Written tasks:
1) For the Frank Thistlethwaite passage, decide whether each statement agrees with it: (a) Thistlethwaite was the younger son of Lee Thistlethwaite; (b) he attended Bootham School in York; (c) he served as the first vice-chancellor of the University of East Anglia. Answer each with yes or no and quote the deciding words.
2) Output the part of the Frank Thistlethwaite passage starting with "Frank Thistlethwaite CBE" and going on through "of East Anglia.".

Passage provided:
■ ■ ■ ■ ■
= Frank Thistlethwaite =

English academic (1915–2003)

Frank Thistlethwaite

Frank Thistlethwaite CBE (24 July 1915 – 17 February 2003) was an English academic who served as the first vice-chancellor of the University of East Anglia.

==Early life==
Thistlethwaite was born on 24 July 1915 at 11 Powell Street, Burnley, Lancashire, the elder son of Lee Thistlethwaite (1885–1973), cotton cloth merchant and manufacturer, and his wife Florence Nightingale née Thornber (1892–1983), youngest child of Sharp Thornber (1858–1933), cotton manufacturer, alderman and J.P., and Florence Nightingale (m. 1883; 1859–1917). He was initially educated at Burnley Grammar School, before attending Bootham School, York, and then St John's College, Cambridge (MA), and at the University of Minnesota.
■ ■ ■ ■ ■
Extracted records:

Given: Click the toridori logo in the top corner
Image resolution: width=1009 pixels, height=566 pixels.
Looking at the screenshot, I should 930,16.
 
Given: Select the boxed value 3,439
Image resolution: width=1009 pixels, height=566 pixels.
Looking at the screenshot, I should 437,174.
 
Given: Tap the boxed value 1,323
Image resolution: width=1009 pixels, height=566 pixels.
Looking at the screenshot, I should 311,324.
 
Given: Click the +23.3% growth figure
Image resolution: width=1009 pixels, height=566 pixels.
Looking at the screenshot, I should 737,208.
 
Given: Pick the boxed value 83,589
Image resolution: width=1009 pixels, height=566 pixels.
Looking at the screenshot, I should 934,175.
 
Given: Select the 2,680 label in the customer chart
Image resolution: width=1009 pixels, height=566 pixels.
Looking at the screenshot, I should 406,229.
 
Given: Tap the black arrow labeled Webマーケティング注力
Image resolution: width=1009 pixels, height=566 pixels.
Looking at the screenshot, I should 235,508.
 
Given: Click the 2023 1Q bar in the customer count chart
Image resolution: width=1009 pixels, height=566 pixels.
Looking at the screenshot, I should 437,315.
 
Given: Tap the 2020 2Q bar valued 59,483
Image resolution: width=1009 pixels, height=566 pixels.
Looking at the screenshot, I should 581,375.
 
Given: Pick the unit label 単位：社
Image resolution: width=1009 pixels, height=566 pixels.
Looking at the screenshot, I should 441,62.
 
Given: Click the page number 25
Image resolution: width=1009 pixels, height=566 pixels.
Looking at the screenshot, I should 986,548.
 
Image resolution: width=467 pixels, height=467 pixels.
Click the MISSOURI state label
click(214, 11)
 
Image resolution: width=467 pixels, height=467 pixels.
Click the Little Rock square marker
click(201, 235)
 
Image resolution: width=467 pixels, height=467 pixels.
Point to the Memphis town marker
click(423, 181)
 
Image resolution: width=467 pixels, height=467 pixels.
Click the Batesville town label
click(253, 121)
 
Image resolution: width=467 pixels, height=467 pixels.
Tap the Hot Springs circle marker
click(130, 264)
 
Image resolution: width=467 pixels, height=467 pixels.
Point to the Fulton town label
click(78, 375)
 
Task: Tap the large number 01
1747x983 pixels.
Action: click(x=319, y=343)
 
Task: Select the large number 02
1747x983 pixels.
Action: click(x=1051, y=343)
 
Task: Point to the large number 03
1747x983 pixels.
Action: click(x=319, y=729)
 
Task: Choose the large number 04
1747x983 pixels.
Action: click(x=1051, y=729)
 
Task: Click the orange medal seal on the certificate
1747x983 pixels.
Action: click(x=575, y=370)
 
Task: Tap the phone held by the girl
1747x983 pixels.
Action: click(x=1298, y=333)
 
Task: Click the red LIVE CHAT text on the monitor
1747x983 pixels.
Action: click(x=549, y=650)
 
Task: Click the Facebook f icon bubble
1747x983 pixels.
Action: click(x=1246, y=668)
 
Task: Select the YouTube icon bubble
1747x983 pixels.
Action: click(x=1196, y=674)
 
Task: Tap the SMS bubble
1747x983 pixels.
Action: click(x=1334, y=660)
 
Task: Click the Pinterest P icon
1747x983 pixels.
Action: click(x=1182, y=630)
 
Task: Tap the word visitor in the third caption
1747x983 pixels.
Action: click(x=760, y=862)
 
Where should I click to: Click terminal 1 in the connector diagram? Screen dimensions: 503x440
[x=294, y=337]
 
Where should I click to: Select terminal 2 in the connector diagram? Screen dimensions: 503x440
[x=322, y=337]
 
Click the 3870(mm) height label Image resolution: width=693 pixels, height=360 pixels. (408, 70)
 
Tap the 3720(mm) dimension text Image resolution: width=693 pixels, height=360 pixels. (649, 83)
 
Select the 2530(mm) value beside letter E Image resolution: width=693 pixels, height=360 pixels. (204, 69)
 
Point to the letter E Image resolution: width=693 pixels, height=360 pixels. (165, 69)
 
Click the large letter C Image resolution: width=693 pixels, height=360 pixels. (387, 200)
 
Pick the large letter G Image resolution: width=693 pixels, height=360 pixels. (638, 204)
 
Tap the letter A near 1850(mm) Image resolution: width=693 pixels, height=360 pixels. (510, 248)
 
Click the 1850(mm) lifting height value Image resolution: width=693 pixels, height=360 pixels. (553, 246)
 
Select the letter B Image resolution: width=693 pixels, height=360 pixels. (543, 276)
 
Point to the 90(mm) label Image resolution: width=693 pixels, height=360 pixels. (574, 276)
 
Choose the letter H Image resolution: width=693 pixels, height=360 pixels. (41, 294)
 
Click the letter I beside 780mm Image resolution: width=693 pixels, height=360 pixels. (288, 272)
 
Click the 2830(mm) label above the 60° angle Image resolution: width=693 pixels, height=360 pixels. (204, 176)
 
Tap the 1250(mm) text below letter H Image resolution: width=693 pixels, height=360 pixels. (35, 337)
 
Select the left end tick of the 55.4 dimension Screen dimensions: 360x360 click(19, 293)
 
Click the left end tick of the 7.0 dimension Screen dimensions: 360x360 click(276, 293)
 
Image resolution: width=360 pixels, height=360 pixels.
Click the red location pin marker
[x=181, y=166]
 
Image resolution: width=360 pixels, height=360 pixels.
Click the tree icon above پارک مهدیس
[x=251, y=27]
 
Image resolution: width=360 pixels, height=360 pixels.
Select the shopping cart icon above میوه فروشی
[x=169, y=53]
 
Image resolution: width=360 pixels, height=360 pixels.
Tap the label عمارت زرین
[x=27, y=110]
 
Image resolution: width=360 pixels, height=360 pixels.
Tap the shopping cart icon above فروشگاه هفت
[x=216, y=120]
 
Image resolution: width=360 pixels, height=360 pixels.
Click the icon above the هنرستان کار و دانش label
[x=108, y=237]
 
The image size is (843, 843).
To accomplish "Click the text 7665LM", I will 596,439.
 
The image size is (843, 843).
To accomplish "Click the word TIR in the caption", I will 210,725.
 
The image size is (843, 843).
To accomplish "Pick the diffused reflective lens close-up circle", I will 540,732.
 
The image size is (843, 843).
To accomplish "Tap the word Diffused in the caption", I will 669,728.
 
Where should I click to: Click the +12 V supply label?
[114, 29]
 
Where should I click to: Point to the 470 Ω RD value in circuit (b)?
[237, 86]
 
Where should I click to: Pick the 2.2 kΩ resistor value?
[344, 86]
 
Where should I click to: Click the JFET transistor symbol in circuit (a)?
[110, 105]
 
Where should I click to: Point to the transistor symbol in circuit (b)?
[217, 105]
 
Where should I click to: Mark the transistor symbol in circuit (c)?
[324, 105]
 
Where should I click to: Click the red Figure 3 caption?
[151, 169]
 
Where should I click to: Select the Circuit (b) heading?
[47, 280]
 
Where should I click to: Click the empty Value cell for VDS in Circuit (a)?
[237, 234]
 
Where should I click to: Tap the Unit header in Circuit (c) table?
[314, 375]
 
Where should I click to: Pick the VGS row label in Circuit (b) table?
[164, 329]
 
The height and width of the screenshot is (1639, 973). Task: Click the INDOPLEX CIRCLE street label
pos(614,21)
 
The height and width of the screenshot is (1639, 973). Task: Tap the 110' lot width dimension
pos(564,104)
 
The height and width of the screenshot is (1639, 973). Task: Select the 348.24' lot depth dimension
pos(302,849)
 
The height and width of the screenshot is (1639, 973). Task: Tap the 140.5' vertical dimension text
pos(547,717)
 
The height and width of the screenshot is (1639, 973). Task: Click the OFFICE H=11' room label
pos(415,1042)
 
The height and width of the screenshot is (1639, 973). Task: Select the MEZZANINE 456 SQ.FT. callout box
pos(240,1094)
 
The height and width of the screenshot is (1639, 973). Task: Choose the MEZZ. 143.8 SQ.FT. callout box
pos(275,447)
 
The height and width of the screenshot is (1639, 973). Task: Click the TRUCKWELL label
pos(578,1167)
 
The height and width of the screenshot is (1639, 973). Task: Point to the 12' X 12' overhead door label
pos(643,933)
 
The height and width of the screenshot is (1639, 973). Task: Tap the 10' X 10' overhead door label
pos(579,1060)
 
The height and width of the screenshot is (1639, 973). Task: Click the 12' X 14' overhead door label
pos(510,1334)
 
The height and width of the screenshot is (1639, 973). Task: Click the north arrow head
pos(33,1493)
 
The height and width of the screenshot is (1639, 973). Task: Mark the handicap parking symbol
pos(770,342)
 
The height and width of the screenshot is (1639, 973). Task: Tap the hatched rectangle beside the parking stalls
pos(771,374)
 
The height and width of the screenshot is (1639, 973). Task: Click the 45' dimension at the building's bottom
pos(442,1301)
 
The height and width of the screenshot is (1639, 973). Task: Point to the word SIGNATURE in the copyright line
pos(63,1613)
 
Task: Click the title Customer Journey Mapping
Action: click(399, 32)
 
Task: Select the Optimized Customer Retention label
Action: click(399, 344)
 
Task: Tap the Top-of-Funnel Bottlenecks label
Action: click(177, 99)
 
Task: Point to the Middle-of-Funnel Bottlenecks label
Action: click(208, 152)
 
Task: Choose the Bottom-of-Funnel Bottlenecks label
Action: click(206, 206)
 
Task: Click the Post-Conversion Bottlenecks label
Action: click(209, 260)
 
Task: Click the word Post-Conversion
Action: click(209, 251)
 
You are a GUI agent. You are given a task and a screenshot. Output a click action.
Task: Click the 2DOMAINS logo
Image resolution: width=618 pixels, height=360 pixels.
■ ■ ■ ■ ■
Answers by task:
1)
(a) No: "the elder son of Lee Thistlethwaite"
(b) Yes: "before attending Bootham School, York"
(c) Yes: "served as the first vice-chancellor of the University of East Anglia"

2)
Frank Thistlethwaite CBE (24 July 1915 – 17 February 2003) was an English academic who served as the first vice-chancellor of the University of East Anglia.